### Work task
Retype every line from the start of the data down to and including the line with "You are a computer-use". Skip the pictures.

(Stored data)
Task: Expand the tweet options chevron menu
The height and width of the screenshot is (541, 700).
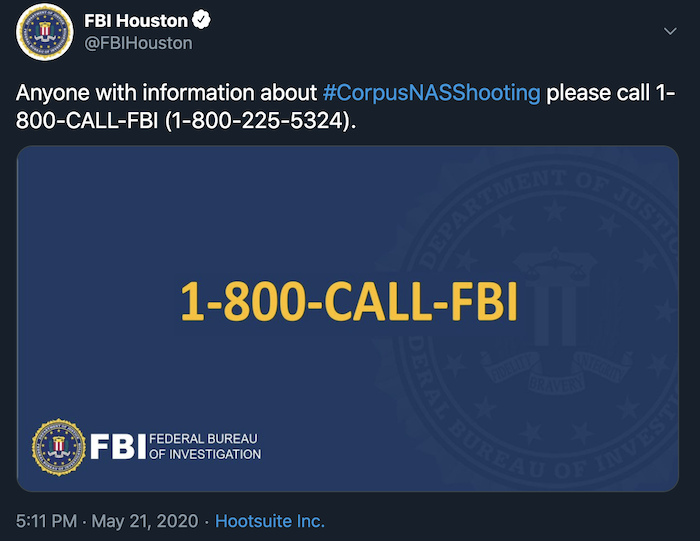Action: 670,31
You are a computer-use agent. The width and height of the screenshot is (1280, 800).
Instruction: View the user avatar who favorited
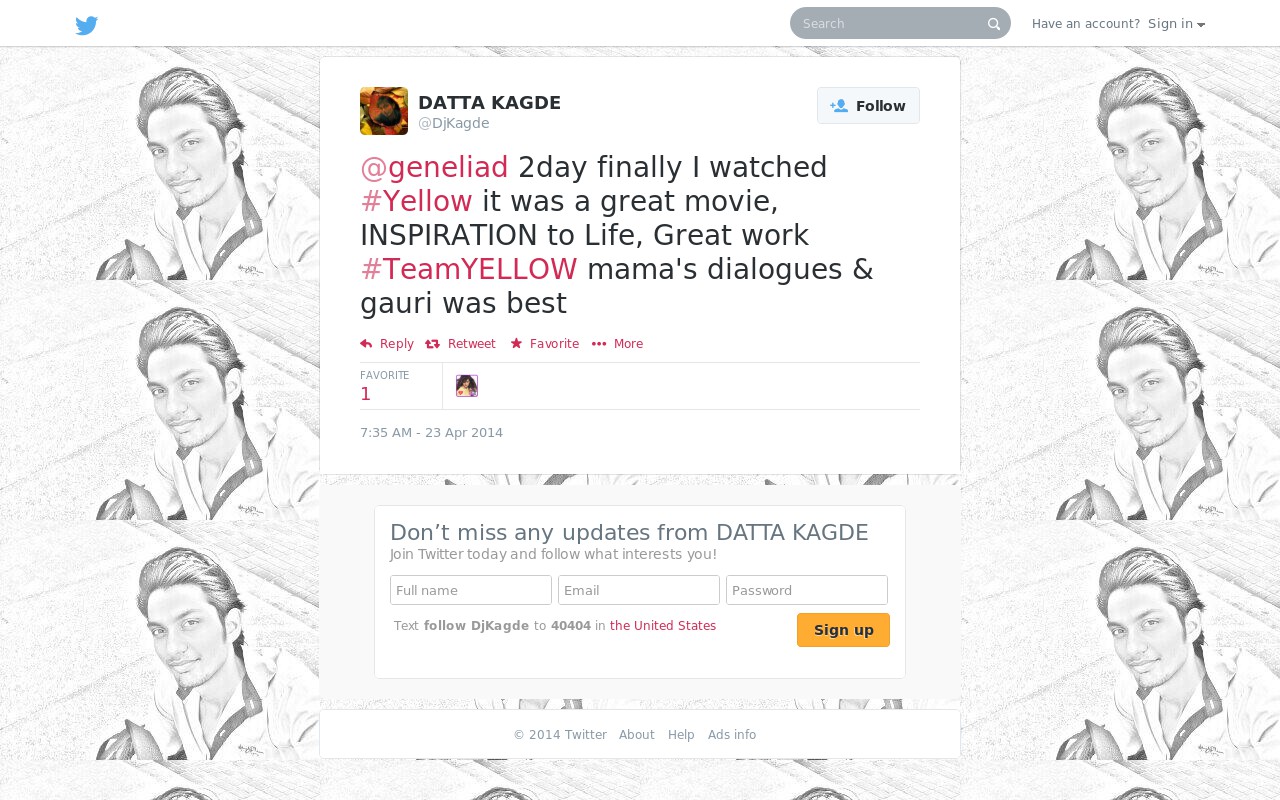pos(467,386)
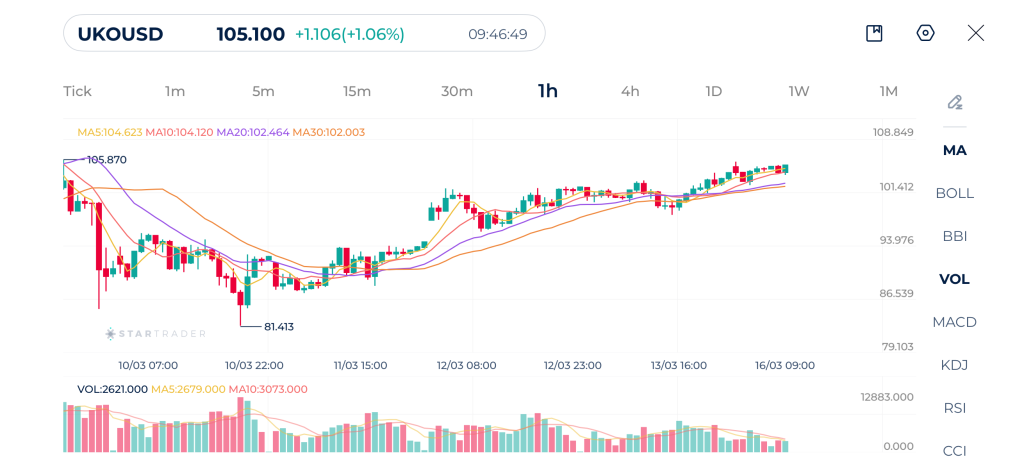
Task: Click the bookmark save icon
Action: 874,33
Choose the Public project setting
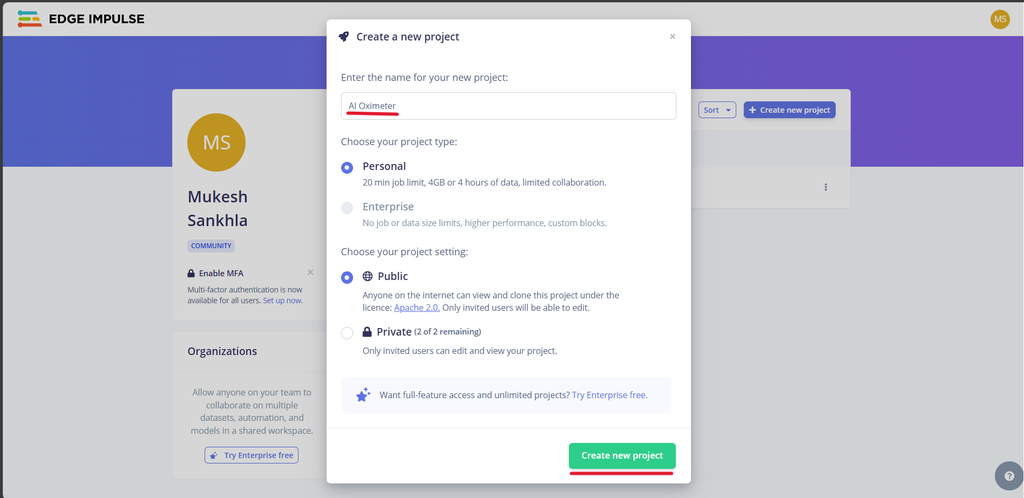This screenshot has height=498, width=1024. click(347, 277)

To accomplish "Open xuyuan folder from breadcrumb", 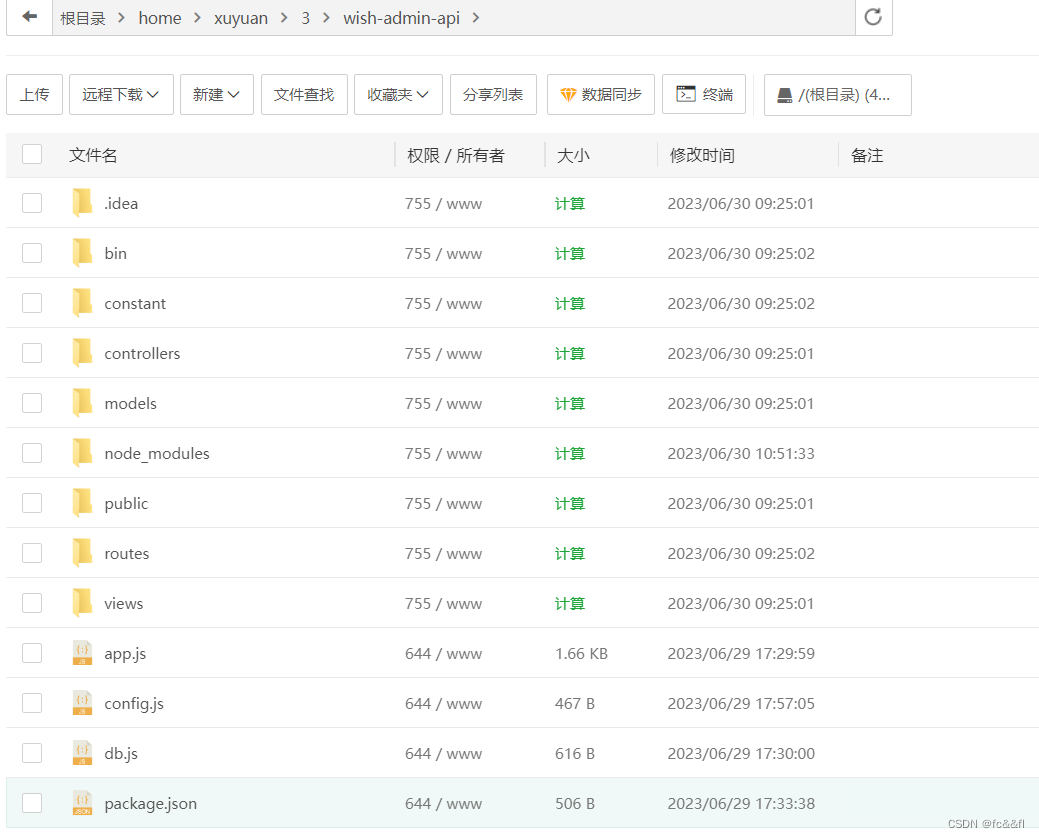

### Solved problem
Task: Expand the tweet options chevron menu
The height and width of the screenshot is (541, 700).
Action: 670,31
You are a computer-use agent. The width and height of the screenshot is (1280, 800).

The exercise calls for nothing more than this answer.